British tank commander in World War II (1923–2023)

Michael Graham de Burgh (11 June 1923 – 21 July 2023) was a British tank commander who served during the Allied advance through Italy in the Second World War.

==Biography==
Born in Norwich to a prominent Anglo-Irish family, de Burgh was the son of Colonel HG de Burgh, an artillery officer who distinguished himself during the First World War. Educated at Beaumont College, Old Windsor, de Burgh was commissioned into the 9th Queen's Royal Lancers (9L) in July 1943. He participated in combat actions, including the attack on the Gothic Line at San Savino in September 1944, and throughout the winter when his regiment operated as infantry.

In April 1945, during the Allied offensive through the Argenta Gap toward the River Po, de Burgh commanded a tank troop.
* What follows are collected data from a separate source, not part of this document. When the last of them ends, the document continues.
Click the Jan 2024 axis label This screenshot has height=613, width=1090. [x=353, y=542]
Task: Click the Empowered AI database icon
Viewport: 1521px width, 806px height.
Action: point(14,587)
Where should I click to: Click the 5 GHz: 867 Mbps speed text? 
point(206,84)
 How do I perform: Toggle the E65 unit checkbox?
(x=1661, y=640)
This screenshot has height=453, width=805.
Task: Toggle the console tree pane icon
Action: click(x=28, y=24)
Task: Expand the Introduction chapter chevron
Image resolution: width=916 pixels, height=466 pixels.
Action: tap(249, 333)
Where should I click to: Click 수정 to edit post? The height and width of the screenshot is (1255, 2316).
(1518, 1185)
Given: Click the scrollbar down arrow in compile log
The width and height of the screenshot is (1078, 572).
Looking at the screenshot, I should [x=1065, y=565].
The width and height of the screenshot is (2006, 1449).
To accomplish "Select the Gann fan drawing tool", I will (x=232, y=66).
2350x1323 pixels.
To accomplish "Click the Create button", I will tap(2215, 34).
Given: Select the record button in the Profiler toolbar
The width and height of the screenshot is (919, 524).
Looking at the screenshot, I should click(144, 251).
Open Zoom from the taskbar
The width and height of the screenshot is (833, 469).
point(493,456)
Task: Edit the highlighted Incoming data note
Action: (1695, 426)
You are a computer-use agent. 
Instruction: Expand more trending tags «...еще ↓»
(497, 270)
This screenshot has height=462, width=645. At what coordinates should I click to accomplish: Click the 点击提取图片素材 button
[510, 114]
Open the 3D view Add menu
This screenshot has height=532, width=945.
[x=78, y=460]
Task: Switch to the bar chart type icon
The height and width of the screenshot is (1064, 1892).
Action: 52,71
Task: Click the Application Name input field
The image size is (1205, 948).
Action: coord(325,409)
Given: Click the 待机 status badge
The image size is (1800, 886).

He led his unit across open ground under heavy enemy fire, a mission determined by drawing straws with fellow officer Michael Moule, who provided covering fire. It was later commemorated annually between them by exchanging two straws.

On 24 April 1945, de Burgh was severely wounded when his tank was hit by German artillery near the River Po. He recovered in a field hospital and survived the war.

After the war, de Burgh worked for Arbuthnot Latham, a merchant bank, then moved to Tanganyika (now Tanzania) in 1950 to farm sisal. Returning to Britain, he worked for Guinness for twenty years until retiring in 1985. In retirement, he managed a trout farm in Sussex and engaged in charitable activities, particularly aiding the sick and disabled, eventually becoming a Hospitaller de Notre Dame de Lourdes.

In June 2023, de Burgh was awarded the honorary Buchan Medal by Queen Camilla. He married Penelope Fairlie, daughter of Gerard Fairlie in 1950, and they had four children.